Thanks, I've seen that on Amazon but didn't connect it was the same Jones
as the other book.

I've also collected some references to Rodney Brooks' papers related to
subsumption and BBS:

   https://service.robots.org.nz/wiki/Wiki.jsp?page=RodneyBrooks
   https://service.robots.org.nz/wiki/Wiki.jsp?page=References

Maja Mataric was one of Brooks' students at MIT and pioneered what is
called Socially Assistive Robotics (a sub-field of human-robot interaction)
and has a few books to her name, "The Robotics Primer (Intelligent
Robotics and Autonomous Agents series)", which I haven't read but looks
interesting. It is available as a PDF at:

    http://www.ict.griffith.edu.au/~vlad/teaching/robotics.d/RESOURCES/mataric-primer.pdf

She is a co-author of "Embodiment in Socially Interactive Robots (Foundations
and Trends(r) in Robotics)". That's an $80.00 academic paperback but also
available again as a PDF:

    https://viterbik12.usc.edu/wp-content/uploads/2019/06/Mataric%CC%81_Embodiment-in-Socially-Interactive-Robots.pdf

Finally, there's "Probabilistic Robotics" by Sebastian Thrun, also available as
an expensive academic hardcover ($65) or as a PDF:

    https://docs.ufpr.br/~danielsantos/ProbabilisticRobotics.pdf

I think I'll copy these over to my Kobo Reader and tackle them on the train
to work this week... thanks for tickling me to go out and look for these.

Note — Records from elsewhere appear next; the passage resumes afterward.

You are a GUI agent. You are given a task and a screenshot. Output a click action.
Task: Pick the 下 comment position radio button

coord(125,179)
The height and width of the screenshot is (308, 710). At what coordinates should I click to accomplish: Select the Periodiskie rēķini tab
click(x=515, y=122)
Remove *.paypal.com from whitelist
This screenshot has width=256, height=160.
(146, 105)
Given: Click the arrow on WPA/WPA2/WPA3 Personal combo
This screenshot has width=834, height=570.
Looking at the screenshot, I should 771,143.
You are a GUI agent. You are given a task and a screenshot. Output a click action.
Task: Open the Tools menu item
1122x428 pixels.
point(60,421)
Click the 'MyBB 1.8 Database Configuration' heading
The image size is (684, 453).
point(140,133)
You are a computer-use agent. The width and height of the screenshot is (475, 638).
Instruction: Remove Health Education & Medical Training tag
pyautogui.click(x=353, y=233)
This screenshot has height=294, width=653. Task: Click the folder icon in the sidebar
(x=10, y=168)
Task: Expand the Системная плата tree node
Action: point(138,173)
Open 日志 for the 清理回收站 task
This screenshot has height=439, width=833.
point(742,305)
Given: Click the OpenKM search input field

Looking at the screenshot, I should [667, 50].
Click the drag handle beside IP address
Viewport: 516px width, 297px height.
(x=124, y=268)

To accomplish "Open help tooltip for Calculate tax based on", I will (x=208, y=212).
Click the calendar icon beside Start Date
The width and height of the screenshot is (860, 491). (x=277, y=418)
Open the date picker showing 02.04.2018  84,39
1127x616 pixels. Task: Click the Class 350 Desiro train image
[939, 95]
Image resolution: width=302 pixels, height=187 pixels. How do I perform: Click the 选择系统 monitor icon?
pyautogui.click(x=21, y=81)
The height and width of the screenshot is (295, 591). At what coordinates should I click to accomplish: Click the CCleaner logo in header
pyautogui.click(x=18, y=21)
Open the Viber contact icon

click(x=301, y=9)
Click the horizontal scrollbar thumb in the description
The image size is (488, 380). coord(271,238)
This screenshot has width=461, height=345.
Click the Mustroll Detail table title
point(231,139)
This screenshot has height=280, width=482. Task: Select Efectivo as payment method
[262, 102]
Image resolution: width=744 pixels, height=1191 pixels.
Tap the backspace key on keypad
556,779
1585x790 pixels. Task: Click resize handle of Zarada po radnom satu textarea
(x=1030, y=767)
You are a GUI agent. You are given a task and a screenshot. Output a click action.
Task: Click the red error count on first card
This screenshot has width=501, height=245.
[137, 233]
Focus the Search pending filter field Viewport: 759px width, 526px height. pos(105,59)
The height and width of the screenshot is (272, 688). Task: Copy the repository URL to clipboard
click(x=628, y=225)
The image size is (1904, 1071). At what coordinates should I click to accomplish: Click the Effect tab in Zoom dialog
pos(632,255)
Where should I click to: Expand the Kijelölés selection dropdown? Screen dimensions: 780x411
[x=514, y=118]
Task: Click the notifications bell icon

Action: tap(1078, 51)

There's been quite a lot of research in the "low end", affordable side of
robotics (compared to what's done by NASA, industry, etc.) and a lot of my
interest is in seeing (eventually) what I can do with a relatively cheap
($500-$1000) robot and access to all this research. It feels like an area
that still has lots of room for exploration...

Cheers,

Murray

...........................................................................
Murray Altheim <murray18 at altheim dot com>                       = =  ===
http://www.altheim.com/murray/                                     ===  ===
                                                                    = =  ===
     In the evening
     The rice leaves in the garden
     Rustle in the autumn wind
     That blows through my reed hut.